Throughout her time as a staff nurse, Margaret had invaluable experiences.
"You get a different view of humanity after being in this department for a long time," she says. She has seen physicians and nurses personally impacted by cases involving catastrophic injuries, resulting in patients arriving near death or even dying. "It kind of wears you down a little bit because you often see patients suffer the worst days of their lives with horrible consequences, but the rewarding work and great impact you have on patients and their families is what drives you."
In 2014, St. Mary's was designated by the state of Florida as a Level I Trauma Center. As one of nine Level I Trauma Centers in the state, St. Mary's serves as a resource to Level II Trauma Centers, pediatric trauma centers and other hospitals by providing trauma research, community outreach, education and quality improvement initiatives.

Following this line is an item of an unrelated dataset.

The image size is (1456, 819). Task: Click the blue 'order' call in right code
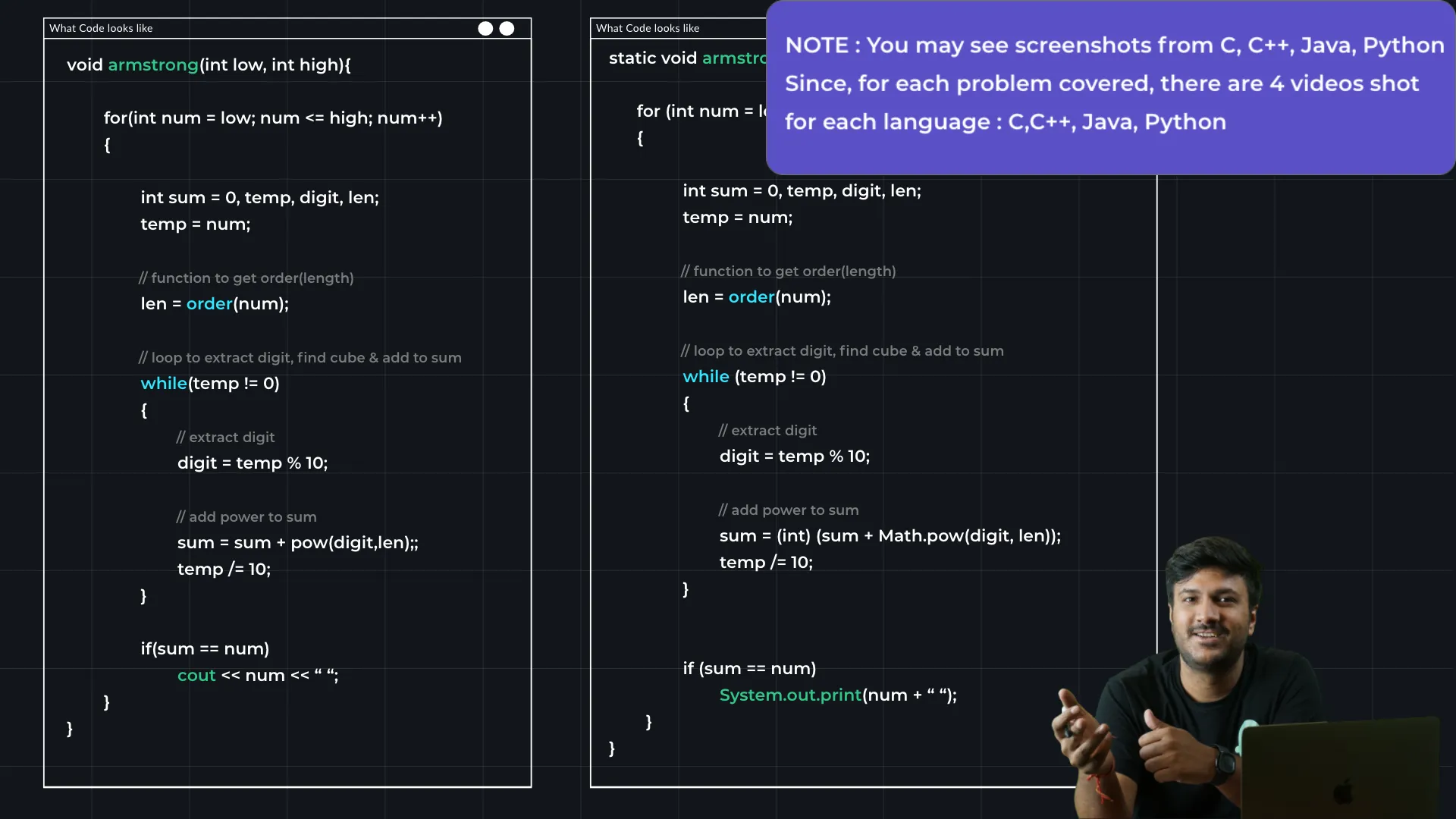click(x=751, y=297)
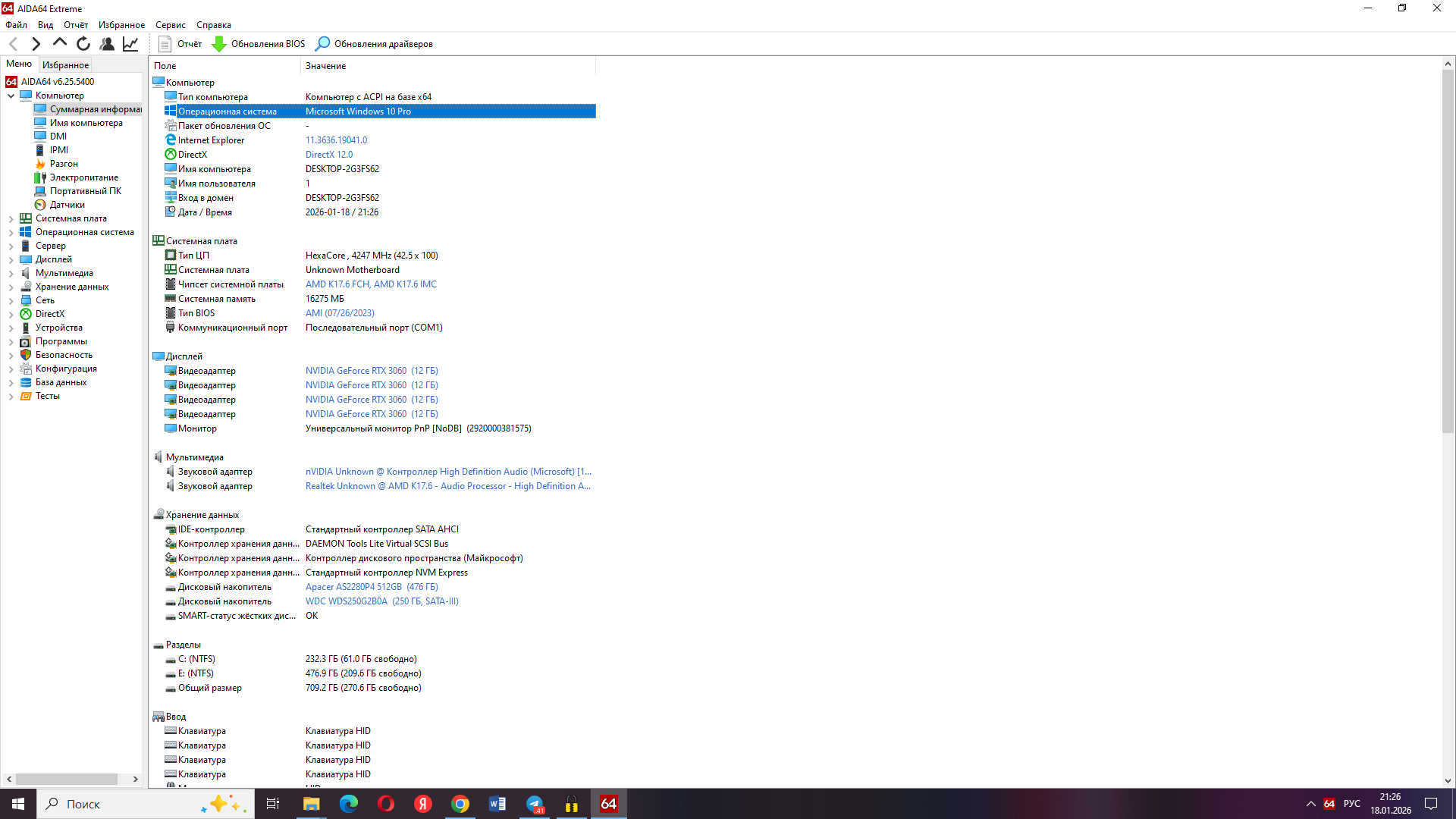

"I think the Level I designation was a great achievement because it validates the expertise in trauma services we have provided this community for 25 years," says Margaret. "We have always functioned at a high level for our trauma patients, and it is nice to be recognized for the work we do, and for the support and dissemination of knowledge we provide."
Today, Margaret is the Adult Emergency Department nurse manager where she thoroughly enjoys being in leadership. Before she began working on the leadership side of nursing, she felt that she reached a level of expertise and knew much of what there was to know about nursing, making it the perfect time to transition into leadership. "I had hands-on clinical experience for the first 15 years at St. Mary's Medical Center," she says.
"I thought that I had worked my way up to the pinnacle of my career."
"Regardless of the circumstances when a patient entered the ED, I could do whatever it took to care for them. I was great at advanced life support; I could assist at the highest level of trauma surgical care." Her leadership role has also given her the opportunity to learn and grow in a whole new arena.
Margaret now enjoys working on the business side of her nursing career because she can relate to her nurses and explain things to them from both sides. She can also have a great impact on the community by improving emergency care for all patients needing emergency services.
Margaret strives to be a teacher and mentor to the nurses on the unit because she has experienced what it is like to be the "newbie" and move from novice to competent to expert in the nursing field.
Her advice to new grads and nurses is: "You always have to learn. You can never think that you know everything or understand everything because each case is different."